Columbus, an Italian navigator, first set out from Spain in 1492 on a trade voyage to demonstrate that the world could be sailed around, and mistakenly called the Taino people of the Bahamas “Indians” after believing he had arrived in India.

“What exactly are we celebrating? A man that got lost for spices?” Christie Wildcat, Strong Heart Woman, said.

Columbus set about enslaving the people he encountered and paved the way for additional invasions of South and Central America from Spain, including Hernán Cortés’s war against the Aztecs in 1521 — and of the “New World” in general by other European cultures. One of Columbus’s journal entries from his initial arrival reads: “They were very well built, with very handsome bodies and very good faces. They do not carry arms [firearms] or know them... They should be good servants.”
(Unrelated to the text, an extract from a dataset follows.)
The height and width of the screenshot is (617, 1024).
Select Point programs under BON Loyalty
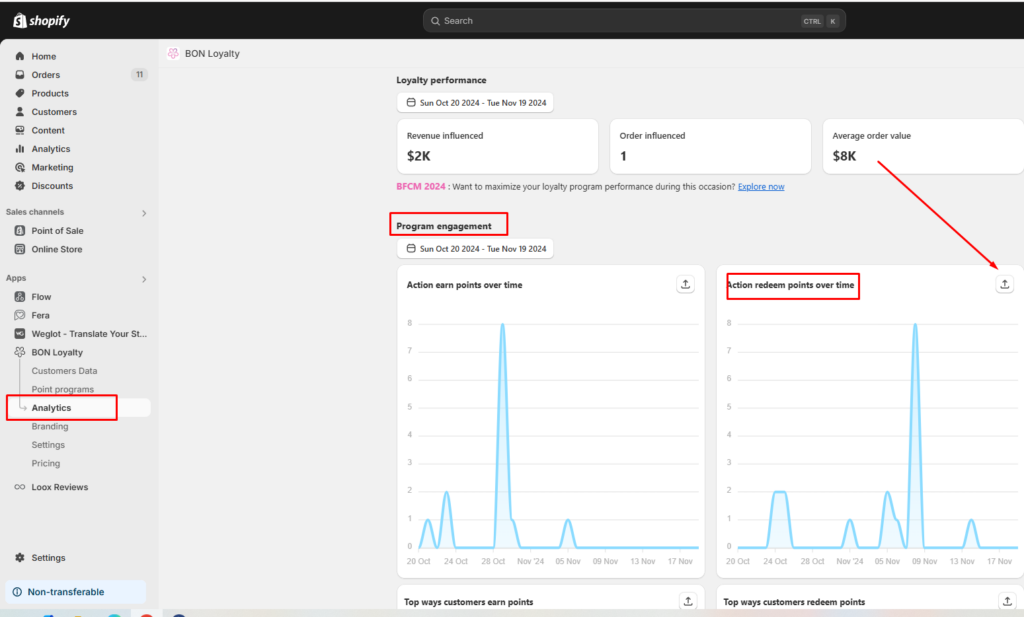(x=62, y=389)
“In 1492, Columbus was discovered by indigenous people. The indigenous people welcomed him, and in return he caused a mass genocide,” Cooper said.

Cooper and others wore “bloody hands” facepaint — red handprints symbolizing the suffering of indigenous women and children in particular.

“I ask you all to endeavor to learn more, and to connect with indigenous peoples,” Willow said. “My ancestors suffered through hell so that their children and their grandchildren would be here, and because of them I stand before you, alive.”

Toward the conclusion of the demonstration, Willow invited onlookers to join together “as indigenous people and as humans in general” in a round dance to traditional music.

Keepers of the Fire plans to hold more events in November, which is recognized as Native American Heritage Month.

“We want everyone to be included,” Willow said. “We want larger campus awareness about problems of minorities, and in particular about Native American problems in our community.”